» **The task**
Copy, without a single change, each line from the one that holds "1444x840 pixels." to the bottom of the entries below, and drop any pictures.

(Source records)
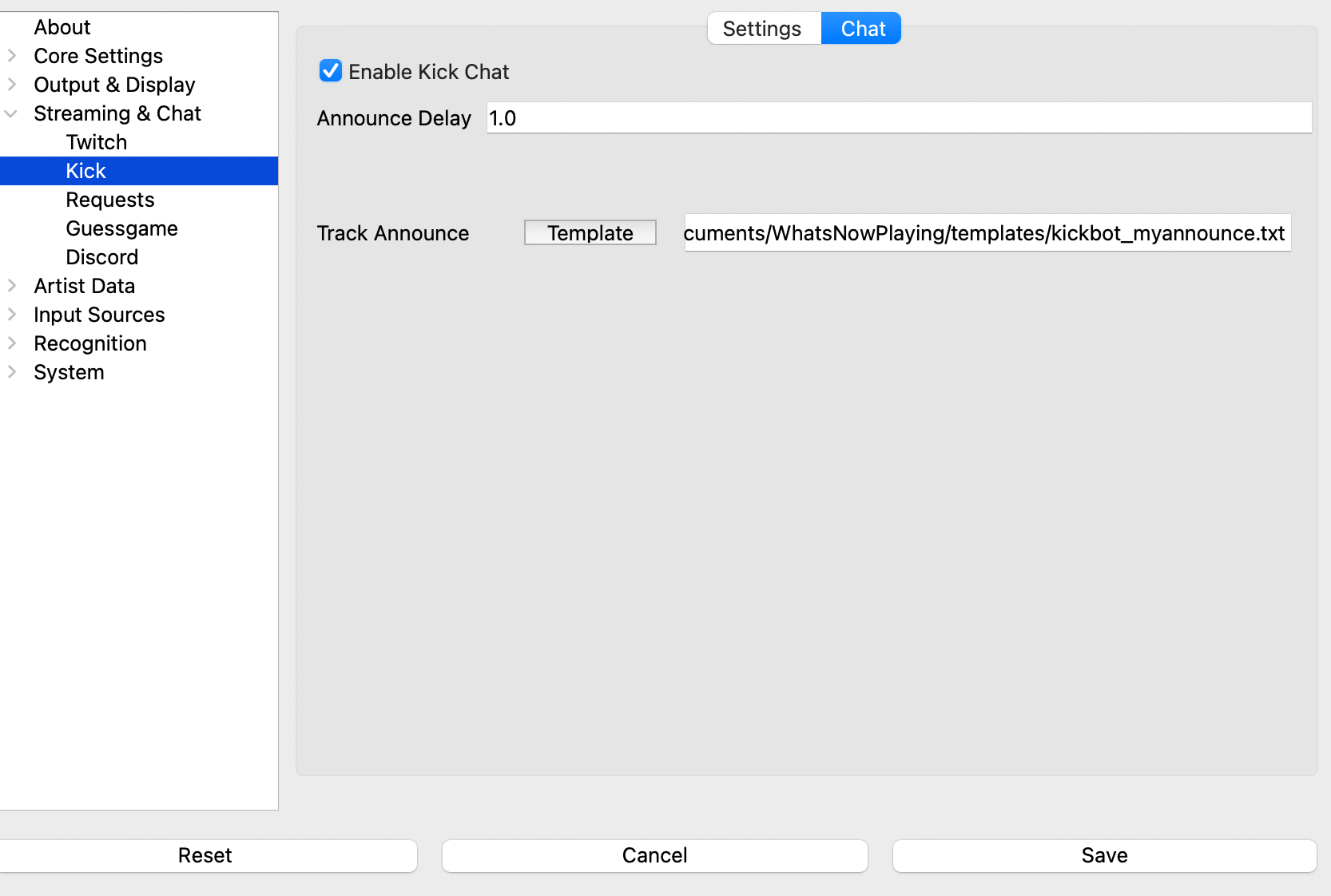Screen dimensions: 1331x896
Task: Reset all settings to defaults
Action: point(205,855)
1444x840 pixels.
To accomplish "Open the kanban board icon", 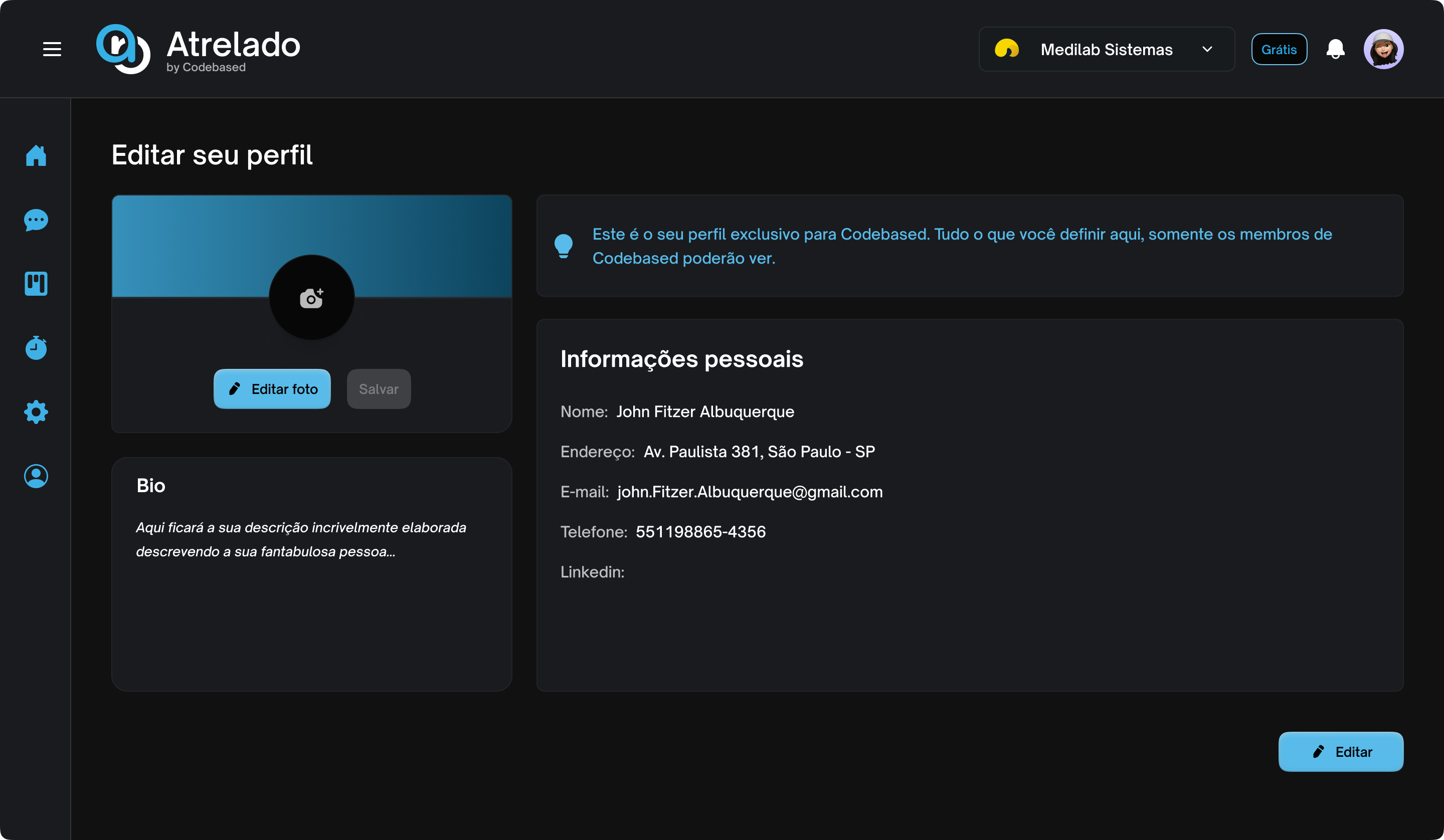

» **Task answer**
1444x840 pixels.
To accomplish "Open the kanban board icon", 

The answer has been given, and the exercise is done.